* Objective
Return the records word for word, from the start through the line that contains "Screen dimensions: 540x679 (29, 137)", with both ends included. Leave the pictures out of your answer.

Entries for locating words and on-screen elements:
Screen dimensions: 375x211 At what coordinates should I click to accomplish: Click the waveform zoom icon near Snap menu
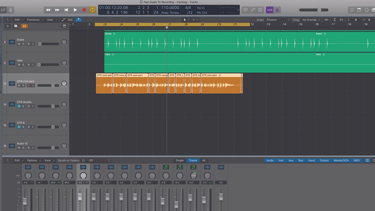[x=326, y=19]
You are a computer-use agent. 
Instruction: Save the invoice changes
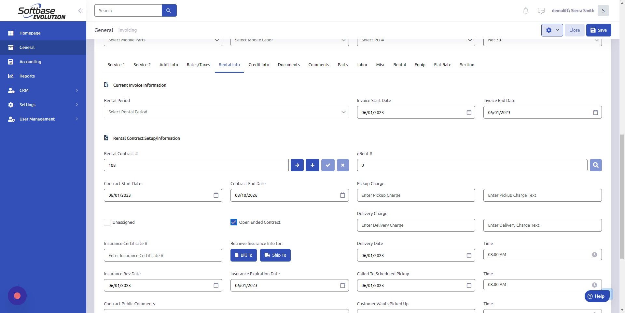click(x=598, y=30)
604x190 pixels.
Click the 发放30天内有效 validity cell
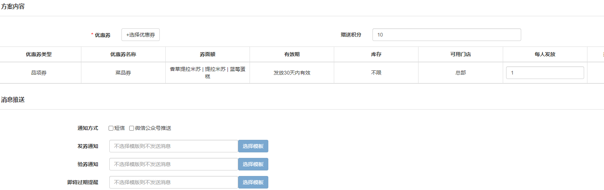pos(292,73)
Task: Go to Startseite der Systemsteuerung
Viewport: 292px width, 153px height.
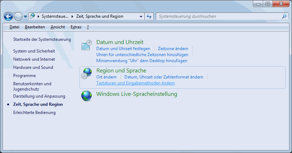Action: [42, 39]
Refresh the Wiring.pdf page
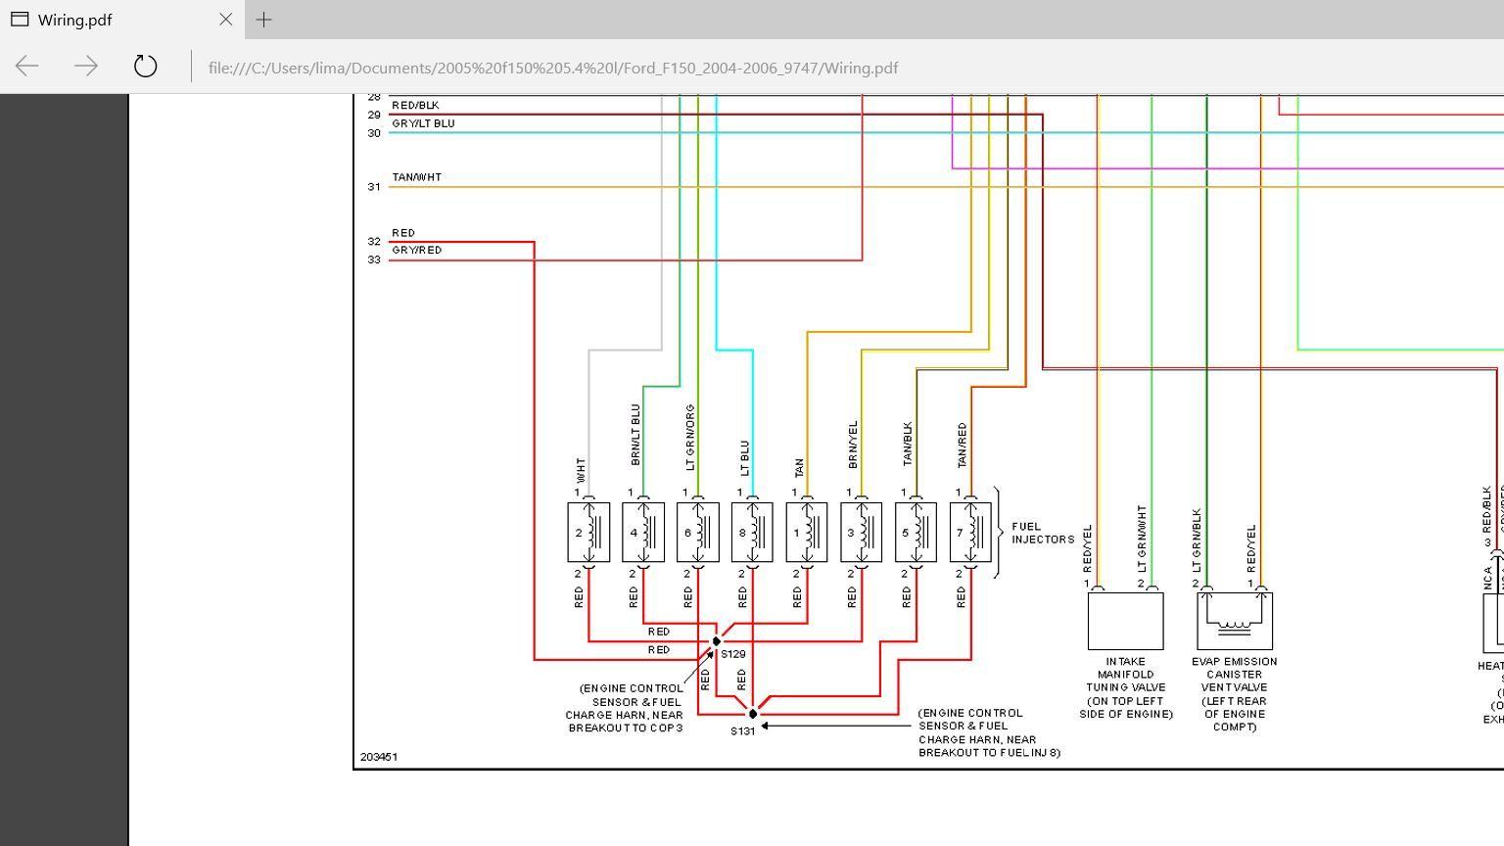This screenshot has width=1504, height=846. [145, 66]
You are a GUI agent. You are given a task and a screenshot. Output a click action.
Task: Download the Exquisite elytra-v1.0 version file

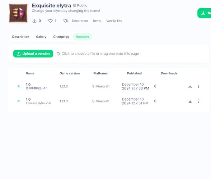190,101
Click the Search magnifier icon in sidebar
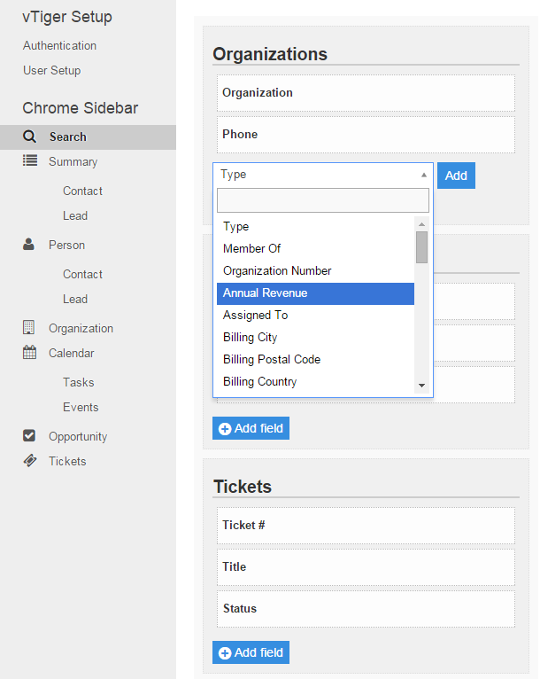Screen dimensions: 540x679 (29, 137)
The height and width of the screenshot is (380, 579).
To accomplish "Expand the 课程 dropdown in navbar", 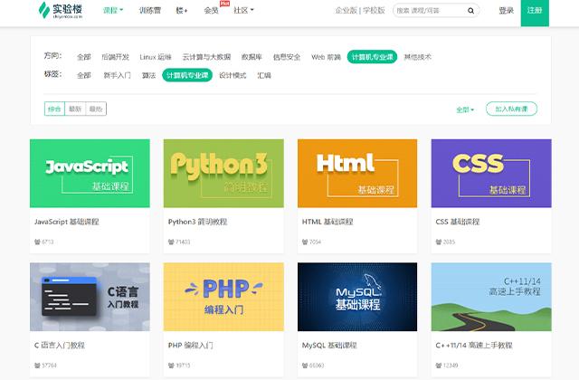I will (113, 11).
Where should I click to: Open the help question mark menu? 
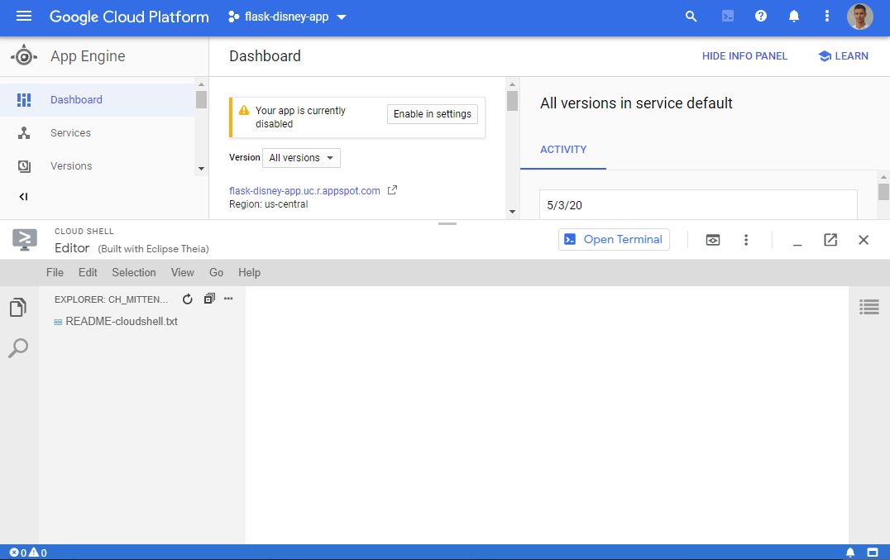(x=761, y=17)
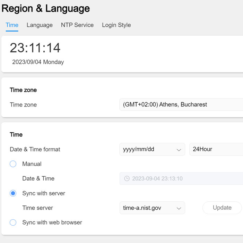The image size is (243, 243).
Task: Click the Date & Time input field
Action: coord(184,178)
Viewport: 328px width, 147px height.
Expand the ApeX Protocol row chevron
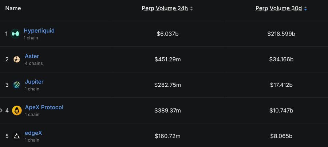point(1,110)
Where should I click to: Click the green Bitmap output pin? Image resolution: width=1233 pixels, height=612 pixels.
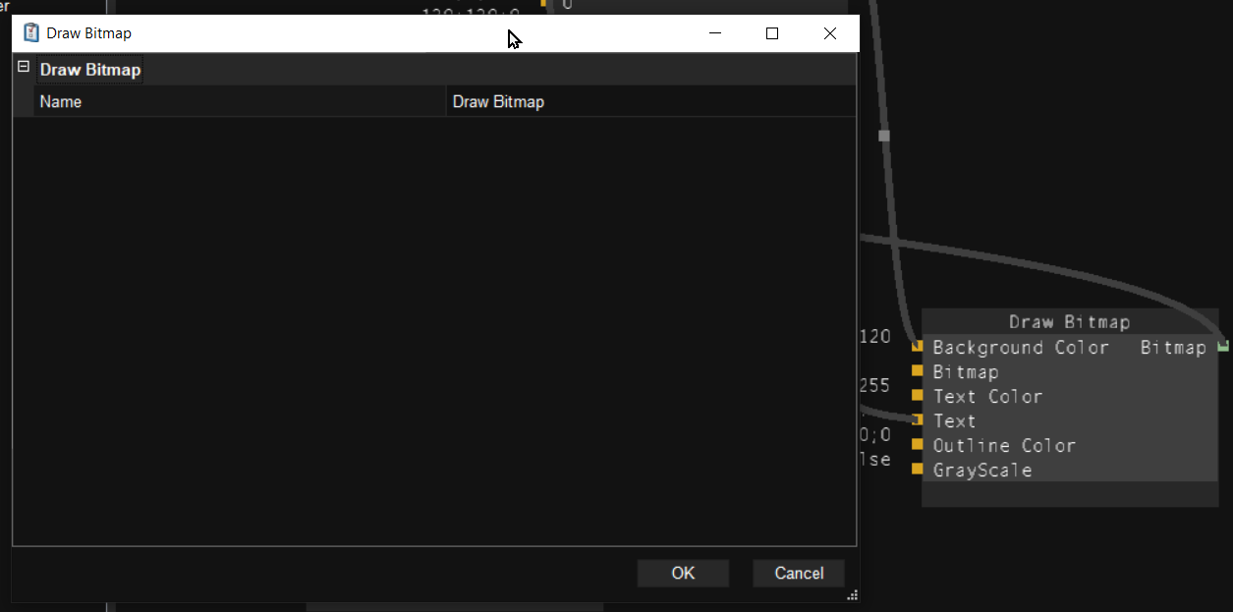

* Answer for the task
Screen dimensions: 375x211 At what coordinates should I click to accomplish: Click the waveform zoom icon near Snap menu
[x=326, y=19]
You are a computer-use agent. 
Instruction: Save the invoice changes
click(x=598, y=30)
604x190 pixels.
Click the 发放30天内有效 validity cell
pos(292,73)
Task: Go to Startseite der Systemsteuerung
Viewport: 292px width, 153px height.
Action: [42, 39]
Refresh the Wiring.pdf page
This screenshot has width=1504, height=846. [145, 66]
You are a GUI agent. You are given a task and a screenshot. Output a click action.
Task: Download the Exquisite elytra-v1.0 version file

190,101
Click the Search magnifier icon in sidebar
Screen dimensions: 540x679 (29, 137)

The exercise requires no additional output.